Risk-sensitive Reinforcement Learning via Policy Gradient Search

Tutorial at AAAI, 2023

Tutorial Description

The objective in traditional reinforcement learning (RL) usually involves an expected value of a cost function that doesn't include risk considerations. In this tutorial, we consider risk-sensitive RL in two settings: one where the goal is to find a policy that optimizes the usual expected value objective while ensuring that a risk constraint is satisfied, and the other where the risk measure is the objective. We focus on policy gradient search as the solution approach.

Thus, the main purpose of this tutorial is to introduce and survey research results on policy gradient methods for reinforcement learning with risk-sensitive criteria, as well as to outline some promising avenues for future research following the risk-sensitive RL framework.

Tutorial Outline

Tutorial Overview
Review of MDPs/RL
Risk Measures
Background
Policy Gradient Templates for Risk-sensitive RL
MDPs with Risk as the Constraint
MDPs with Risk as the Objective

Slides

Click here

Research monograph

Prashanth L.A. and Michael Fu, Risk-Sensitive Reinforcement Learning via Policy Gradient Search, Foundations and Trends in Machine Learning, 2022. [pdf] [Book page]

Presenters

Prashanth L.A. and Michael Fu will be the presenters of this tutorial.

Target Audience

The target audience includes both researchers and practitioners who study and/or use reinforcement learning (RL) in their work and who wish to incorporate risk measures or behavioral considerations in their decision-making process.

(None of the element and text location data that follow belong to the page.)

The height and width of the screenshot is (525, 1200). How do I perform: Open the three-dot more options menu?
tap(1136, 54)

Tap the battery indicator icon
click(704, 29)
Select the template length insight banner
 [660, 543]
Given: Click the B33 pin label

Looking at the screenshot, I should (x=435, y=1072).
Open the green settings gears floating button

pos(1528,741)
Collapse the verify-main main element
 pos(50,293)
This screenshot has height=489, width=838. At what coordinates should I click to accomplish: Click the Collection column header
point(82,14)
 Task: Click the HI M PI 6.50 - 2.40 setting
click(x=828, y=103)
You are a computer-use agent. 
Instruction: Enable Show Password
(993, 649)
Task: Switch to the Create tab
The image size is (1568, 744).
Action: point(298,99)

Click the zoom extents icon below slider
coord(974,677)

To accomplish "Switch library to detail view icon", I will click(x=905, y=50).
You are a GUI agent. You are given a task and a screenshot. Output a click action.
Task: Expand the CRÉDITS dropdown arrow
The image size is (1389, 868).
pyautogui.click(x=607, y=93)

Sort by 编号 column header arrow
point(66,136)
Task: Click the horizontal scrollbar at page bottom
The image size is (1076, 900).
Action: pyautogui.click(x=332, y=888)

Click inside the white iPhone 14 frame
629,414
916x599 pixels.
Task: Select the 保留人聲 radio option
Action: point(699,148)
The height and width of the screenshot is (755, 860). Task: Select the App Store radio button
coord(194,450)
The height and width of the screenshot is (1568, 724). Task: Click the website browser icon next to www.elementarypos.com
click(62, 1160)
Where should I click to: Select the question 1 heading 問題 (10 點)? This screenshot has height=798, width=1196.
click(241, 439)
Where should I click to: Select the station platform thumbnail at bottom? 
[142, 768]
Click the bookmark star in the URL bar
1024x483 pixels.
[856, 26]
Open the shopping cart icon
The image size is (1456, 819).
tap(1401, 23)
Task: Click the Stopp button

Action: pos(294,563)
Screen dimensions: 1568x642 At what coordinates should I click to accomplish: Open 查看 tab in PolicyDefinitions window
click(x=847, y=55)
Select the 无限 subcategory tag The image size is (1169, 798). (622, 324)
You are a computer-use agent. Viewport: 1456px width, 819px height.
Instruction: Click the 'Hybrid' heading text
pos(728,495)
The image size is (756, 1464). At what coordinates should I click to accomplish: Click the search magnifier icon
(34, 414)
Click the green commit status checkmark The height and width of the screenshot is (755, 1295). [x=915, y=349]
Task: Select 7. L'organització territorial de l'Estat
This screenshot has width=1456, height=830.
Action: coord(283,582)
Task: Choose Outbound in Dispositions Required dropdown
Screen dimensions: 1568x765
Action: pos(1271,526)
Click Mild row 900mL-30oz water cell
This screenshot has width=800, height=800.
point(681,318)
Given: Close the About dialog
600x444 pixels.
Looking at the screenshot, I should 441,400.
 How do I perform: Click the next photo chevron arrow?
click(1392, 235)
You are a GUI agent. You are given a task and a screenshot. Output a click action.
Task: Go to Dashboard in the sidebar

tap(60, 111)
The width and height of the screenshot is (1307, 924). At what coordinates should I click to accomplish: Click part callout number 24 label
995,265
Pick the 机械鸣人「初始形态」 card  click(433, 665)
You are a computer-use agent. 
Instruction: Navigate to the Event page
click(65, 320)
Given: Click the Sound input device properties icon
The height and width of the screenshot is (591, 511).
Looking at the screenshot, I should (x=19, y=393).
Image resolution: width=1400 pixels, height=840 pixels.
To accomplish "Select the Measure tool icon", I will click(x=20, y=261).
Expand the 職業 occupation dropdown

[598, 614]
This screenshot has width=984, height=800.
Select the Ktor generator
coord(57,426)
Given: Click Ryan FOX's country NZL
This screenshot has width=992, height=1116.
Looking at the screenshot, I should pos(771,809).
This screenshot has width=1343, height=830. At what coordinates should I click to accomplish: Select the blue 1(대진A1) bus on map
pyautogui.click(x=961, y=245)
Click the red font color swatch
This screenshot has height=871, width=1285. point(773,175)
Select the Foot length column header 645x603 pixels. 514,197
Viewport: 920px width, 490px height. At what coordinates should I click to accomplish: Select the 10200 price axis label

The background needed for this tutorial can be found in a a first course in RL and optimization.

Speaker Bios

Prashanth L.A. is an Associate Professor in the Department of Computer Science and Engineering at Indian Institute of Technology Madras. His research interests are in reinforcement learning, stochastic optimization and multi-armed bandits, with applications in transportation systems, wireless networks and recommendation systems.

Michael C. Fu holds the Smith Chair of Management Science at the University of Maryland. His research interests include simulation optimization and applied probability, particularly with applications towards supply chain management and financial engineering.